Aim of the exercise:
Transcribe, word for word and without additions, each line below from the one containing "Where should I click to: Select" through the one containing "You are a computer-use agent. This", both ends included.

======== Records provided ========

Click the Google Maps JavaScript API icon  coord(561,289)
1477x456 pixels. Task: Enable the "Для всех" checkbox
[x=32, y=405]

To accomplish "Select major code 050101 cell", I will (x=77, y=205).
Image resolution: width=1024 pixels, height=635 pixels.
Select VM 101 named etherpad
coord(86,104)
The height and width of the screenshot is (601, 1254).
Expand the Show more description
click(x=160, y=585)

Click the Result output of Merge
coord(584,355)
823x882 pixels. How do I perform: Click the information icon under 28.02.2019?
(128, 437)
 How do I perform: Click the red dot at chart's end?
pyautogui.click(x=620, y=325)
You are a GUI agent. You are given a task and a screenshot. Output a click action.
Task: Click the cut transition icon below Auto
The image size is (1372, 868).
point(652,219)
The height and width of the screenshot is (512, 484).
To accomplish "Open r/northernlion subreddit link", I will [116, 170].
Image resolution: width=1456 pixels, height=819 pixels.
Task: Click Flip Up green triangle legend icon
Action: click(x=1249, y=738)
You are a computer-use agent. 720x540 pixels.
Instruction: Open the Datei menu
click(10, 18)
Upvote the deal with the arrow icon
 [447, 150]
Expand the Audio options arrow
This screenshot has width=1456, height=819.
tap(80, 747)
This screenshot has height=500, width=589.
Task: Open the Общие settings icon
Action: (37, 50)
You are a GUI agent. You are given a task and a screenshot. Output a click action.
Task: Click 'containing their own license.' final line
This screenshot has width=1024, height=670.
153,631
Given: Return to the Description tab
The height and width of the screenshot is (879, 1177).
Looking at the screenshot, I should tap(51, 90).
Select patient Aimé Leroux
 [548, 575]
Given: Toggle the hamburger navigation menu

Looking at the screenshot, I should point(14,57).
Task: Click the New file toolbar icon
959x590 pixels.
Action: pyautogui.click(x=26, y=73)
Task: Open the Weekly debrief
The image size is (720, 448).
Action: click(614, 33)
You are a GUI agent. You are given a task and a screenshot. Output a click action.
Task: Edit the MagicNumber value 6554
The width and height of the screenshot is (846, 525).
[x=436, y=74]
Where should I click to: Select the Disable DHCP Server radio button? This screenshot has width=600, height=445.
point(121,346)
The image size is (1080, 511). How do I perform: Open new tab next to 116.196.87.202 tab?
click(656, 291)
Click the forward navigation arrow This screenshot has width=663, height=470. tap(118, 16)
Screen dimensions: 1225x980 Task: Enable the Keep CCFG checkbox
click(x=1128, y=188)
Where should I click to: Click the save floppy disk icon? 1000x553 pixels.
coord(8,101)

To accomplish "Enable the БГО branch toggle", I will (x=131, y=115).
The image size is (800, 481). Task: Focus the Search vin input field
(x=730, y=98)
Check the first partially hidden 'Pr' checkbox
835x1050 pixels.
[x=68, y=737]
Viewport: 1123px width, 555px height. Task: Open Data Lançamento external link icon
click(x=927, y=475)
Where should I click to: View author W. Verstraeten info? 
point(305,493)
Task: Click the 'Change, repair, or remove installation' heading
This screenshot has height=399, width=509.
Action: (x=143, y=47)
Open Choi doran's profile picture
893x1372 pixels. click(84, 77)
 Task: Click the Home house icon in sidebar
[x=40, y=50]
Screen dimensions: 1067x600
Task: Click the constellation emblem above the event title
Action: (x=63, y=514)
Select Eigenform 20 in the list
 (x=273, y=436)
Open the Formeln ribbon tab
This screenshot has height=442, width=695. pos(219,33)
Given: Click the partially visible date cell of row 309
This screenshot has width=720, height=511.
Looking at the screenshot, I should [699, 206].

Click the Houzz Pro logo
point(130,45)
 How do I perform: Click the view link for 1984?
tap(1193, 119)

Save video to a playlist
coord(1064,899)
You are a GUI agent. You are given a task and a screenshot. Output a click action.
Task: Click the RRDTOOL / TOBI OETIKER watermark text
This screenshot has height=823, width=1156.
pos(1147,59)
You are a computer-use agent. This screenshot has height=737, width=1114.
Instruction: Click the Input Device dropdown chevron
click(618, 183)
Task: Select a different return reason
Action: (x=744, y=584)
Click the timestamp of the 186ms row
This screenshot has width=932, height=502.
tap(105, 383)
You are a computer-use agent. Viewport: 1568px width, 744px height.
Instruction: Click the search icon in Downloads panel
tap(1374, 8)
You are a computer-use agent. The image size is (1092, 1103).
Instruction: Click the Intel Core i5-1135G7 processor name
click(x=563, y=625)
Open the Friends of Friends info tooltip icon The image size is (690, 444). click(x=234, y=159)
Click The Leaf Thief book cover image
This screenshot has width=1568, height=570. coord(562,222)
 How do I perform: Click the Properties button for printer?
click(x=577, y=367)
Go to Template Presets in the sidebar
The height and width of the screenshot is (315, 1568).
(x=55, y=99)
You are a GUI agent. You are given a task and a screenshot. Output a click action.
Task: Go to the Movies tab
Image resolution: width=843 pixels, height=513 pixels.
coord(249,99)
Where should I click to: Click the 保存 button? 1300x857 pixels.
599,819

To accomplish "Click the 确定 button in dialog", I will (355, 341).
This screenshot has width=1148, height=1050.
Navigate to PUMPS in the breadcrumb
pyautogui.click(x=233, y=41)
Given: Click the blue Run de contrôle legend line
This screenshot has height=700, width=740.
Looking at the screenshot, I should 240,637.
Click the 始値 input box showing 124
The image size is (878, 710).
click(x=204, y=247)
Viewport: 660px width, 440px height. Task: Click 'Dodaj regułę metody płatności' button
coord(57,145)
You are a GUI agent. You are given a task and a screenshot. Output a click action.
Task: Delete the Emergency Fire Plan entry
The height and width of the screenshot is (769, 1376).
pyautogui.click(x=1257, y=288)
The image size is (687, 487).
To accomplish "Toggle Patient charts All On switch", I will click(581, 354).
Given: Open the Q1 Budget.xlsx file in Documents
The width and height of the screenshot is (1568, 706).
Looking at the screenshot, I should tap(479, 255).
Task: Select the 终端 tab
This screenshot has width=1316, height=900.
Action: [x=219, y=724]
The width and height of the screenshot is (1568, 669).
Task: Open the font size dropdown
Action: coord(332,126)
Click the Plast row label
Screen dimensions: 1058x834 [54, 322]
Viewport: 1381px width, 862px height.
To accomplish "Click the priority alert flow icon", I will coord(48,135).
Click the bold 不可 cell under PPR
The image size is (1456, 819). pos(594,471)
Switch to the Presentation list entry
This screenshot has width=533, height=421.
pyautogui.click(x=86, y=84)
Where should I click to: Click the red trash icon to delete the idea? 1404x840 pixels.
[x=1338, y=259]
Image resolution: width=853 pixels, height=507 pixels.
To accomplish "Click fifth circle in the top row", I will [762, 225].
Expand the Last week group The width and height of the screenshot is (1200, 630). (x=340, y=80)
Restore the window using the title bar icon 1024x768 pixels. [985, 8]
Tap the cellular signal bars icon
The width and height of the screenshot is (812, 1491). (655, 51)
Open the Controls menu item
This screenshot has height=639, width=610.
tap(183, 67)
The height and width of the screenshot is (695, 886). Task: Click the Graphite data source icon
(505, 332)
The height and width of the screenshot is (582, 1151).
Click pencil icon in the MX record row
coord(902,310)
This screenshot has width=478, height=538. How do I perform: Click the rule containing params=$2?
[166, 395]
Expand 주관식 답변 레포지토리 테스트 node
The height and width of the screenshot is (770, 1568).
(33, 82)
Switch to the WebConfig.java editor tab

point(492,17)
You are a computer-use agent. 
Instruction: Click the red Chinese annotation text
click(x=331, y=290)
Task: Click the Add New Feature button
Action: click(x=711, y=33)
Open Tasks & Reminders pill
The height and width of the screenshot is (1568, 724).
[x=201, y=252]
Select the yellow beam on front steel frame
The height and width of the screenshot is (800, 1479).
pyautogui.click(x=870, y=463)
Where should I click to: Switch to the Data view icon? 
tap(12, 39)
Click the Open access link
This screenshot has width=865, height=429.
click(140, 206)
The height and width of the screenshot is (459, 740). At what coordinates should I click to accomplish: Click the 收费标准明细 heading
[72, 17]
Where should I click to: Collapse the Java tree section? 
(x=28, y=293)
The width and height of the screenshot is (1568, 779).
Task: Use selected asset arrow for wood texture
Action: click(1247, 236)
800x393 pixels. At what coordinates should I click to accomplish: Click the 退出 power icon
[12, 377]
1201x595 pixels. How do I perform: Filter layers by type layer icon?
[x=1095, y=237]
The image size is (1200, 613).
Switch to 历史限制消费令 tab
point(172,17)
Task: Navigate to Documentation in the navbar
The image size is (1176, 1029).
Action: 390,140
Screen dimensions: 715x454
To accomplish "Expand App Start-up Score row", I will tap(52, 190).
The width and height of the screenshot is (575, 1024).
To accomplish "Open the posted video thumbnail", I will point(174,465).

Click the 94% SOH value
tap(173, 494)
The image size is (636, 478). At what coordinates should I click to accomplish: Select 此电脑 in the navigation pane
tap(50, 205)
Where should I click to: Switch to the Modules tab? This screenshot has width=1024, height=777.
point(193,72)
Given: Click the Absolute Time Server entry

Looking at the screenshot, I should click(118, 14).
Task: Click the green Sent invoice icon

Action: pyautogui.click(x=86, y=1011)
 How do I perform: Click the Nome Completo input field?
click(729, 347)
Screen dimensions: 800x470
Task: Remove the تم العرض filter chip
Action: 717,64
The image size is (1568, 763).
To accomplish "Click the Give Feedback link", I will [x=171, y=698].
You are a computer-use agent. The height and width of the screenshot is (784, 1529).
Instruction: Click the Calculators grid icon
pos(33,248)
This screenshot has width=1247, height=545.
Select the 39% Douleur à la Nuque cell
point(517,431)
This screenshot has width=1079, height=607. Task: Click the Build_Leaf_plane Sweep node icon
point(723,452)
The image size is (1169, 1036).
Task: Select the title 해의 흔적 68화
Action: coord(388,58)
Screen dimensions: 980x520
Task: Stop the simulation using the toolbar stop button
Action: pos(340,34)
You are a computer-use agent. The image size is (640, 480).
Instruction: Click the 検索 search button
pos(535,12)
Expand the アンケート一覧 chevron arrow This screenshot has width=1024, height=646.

========

Answer box:
Where should I click to: Select the Disable DHCP Server radio button? This screenshot has width=600, height=445.
point(121,346)
The image size is (1080, 511). How do I perform: Open new tab next to 116.196.87.202 tab?
click(656, 291)
Click the forward navigation arrow This screenshot has width=663, height=470. tap(118, 16)
Screen dimensions: 1225x980 Task: Enable the Keep CCFG checkbox
click(x=1128, y=188)
Where should I click to: Click the save floppy disk icon? 1000x553 pixels.
coord(8,101)

To accomplish "Enable the БГО branch toggle", I will (x=131, y=115).
The image size is (800, 481). Task: Focus the Search vin input field
(x=730, y=98)
Check the first partially hidden 'Pr' checkbox
835x1050 pixels.
[x=68, y=737]
Viewport: 1123px width, 555px height. Task: Open Data Lançamento external link icon
click(x=927, y=475)
Where should I click to: View author W. Verstraeten info? 
point(305,493)
Task: Click the 'Change, repair, or remove installation' heading
This screenshot has height=399, width=509.
Action: (x=143, y=47)
Open Choi doran's profile picture
893x1372 pixels. click(84, 77)
 Task: Click the Home house icon in sidebar
[x=40, y=50]
Screen dimensions: 1067x600
Task: Click the constellation emblem above the event title
Action: (x=63, y=514)
Select Eigenform 20 in the list
 (x=273, y=436)
Open the Formeln ribbon tab
This screenshot has height=442, width=695. pos(219,33)
Given: Click the partially visible date cell of row 309
This screenshot has width=720, height=511.
Looking at the screenshot, I should [699, 206].

Click the Houzz Pro logo
point(130,45)
 How do I perform: Click the view link for 1984?
tap(1193, 119)

Save video to a playlist
coord(1064,899)
You are a GUI agent. You are given a task and a screenshot. Output a click action.
Task: Click the RRDTOOL / TOBI OETIKER watermark text
This screenshot has height=823, width=1156.
pos(1147,59)
You are a computer-use agent. This screenshot has height=737, width=1114.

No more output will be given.